* _Source extract_:
┏━━

Turkey’s games with Europe, while not a complete about-face, are nevertheless jarring. Ankara has been Western-leaning and secular since the end of the Ottoman Empire in the aftermath of World War I—an allegiance that was cemented in 1952, when the country joined NATO. But that started to change at the turn of this century, when Ahmet Davutoglu, currently the prime minister and a longtime advisor to President Recep Tayyip Erdogan, began trying to forge much closer ties with nearby Muslim countries and crafting an increasingly independent stance toward Washington and NATO. (In 2003, for instance, Ankara notably refused permission for the U.S. 4th Infantry Division to cross Turkey to invade Iraq. More recently, Turkey has proved a reluctant partner in the U.S.-led coalition fighting the Islamic State and has taken an antagonistic approach to Israel after years of good relations.)

Turkish Stream, then, might be viewed as the culmination of Davutoglu’s vision: The country is moving to become a neo-Ottoman powerhouse and the center of Eurasia’s energy structure.

Such rebranding comes just in time for Russia, which, for nearly 10 years, has been looking for a way to keep a reluctant Europe hooked on its energy while sidestepping a problematic Ukraine. Starting in 2007, Putin began championing “South Stream,” a Russian-built pipeline meant to carry Russian gas across the Black Sea, through Turkish waters, into Bulgaria, and then into the rest of Europe. Moscow only grasped in 2014 that the plan didn’t comply with EU law: Brussels isn’t too keen on monopolies, especially ones that control both energy and the pipes that carry it.

┗━━

* _Your task_: Please reproduce the passage on Turkey's energy ambitions in full, word for word. The data that comes next has no connection to the passage on Turkey's energy ambitions.

* _Data lines_:
┏━━

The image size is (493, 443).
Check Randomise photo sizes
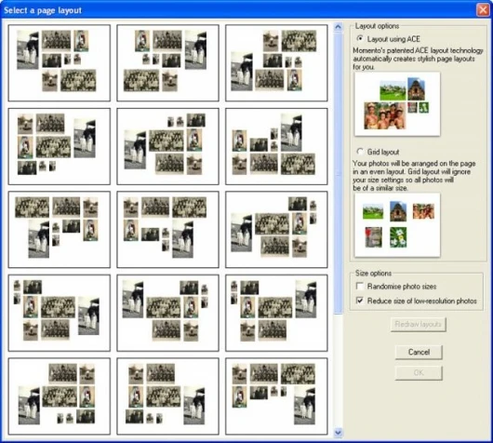click(x=359, y=286)
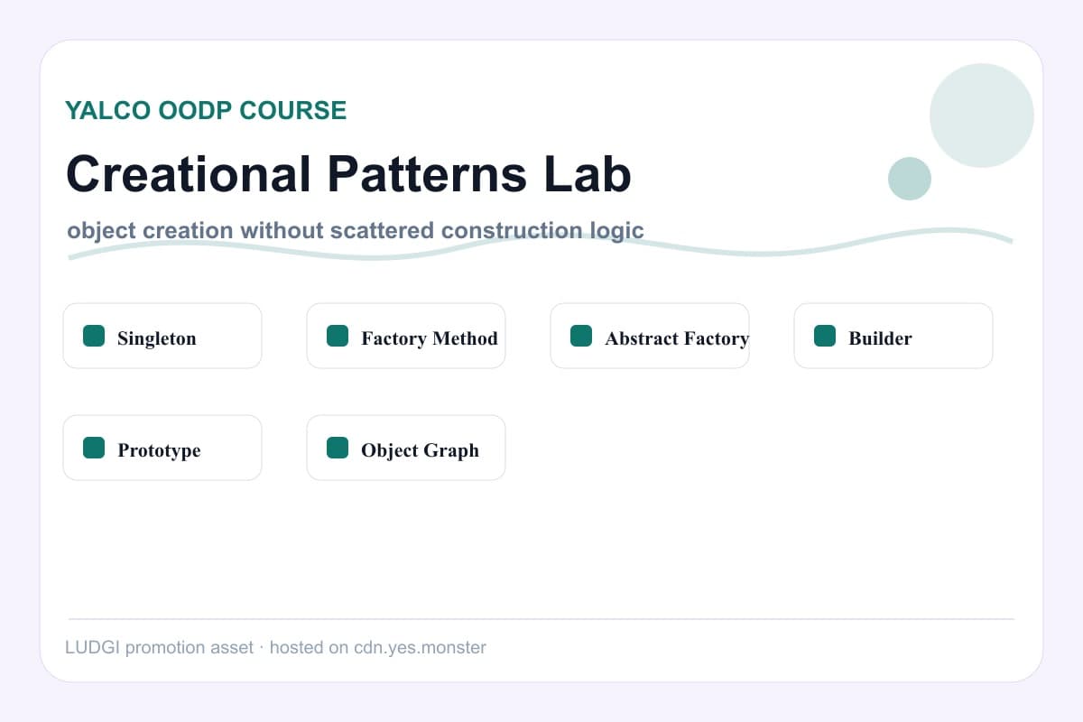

┗━━

* _Output for this task_:
Turkey’s games with Europe, while not a complete about-face, are nevertheless jarring. Ankara has been Western-leaning and secular since the end of the Ottoman Empire in the aftermath of World War I—an allegiance that was cemented in 1952, when the country joined NATO. But that started to change at the turn of this century, when Ahmet Davutoglu, currently the prime minister and a longtime advisor to President Recep Tayyip Erdogan, began trying to forge much closer ties with nearby Muslim countries and crafting an increasingly independent stance toward Washington and NATO. (In 2003, for instance, Ankara notably refused permission for the U.S. 4th Infantry Division to cross Turkey to invade Iraq. More recently, Turkey has proved a reluctant partner in the U.S.-led coalition fighting the Islamic State and has taken an antagonistic approach to Israel after years of good relations.)

Turkish Stream, then, might be viewed as the culmination of Davutoglu’s vision: The country is moving to become a neo-Ottoman powerhouse and the center of Eurasia’s energy structure.

Such rebranding comes just in time for Russia, which, for nearly 10 years, has been looking for a way to keep a reluctant Europe hooked on its energy while sidestepping a problematic Ukraine. Starting in 2007, Putin began championing “South Stream,” a Russian-built pipeline meant to carry Russian gas across the Black Sea, through Turkish waters, into Bulgaria, and then into the rest of Europe. Moscow only grasped in 2014 that the plan didn’t comply with EU law: Brussels isn’t too keen on monopolies, especially ones that control both energy and the pipes that carry it.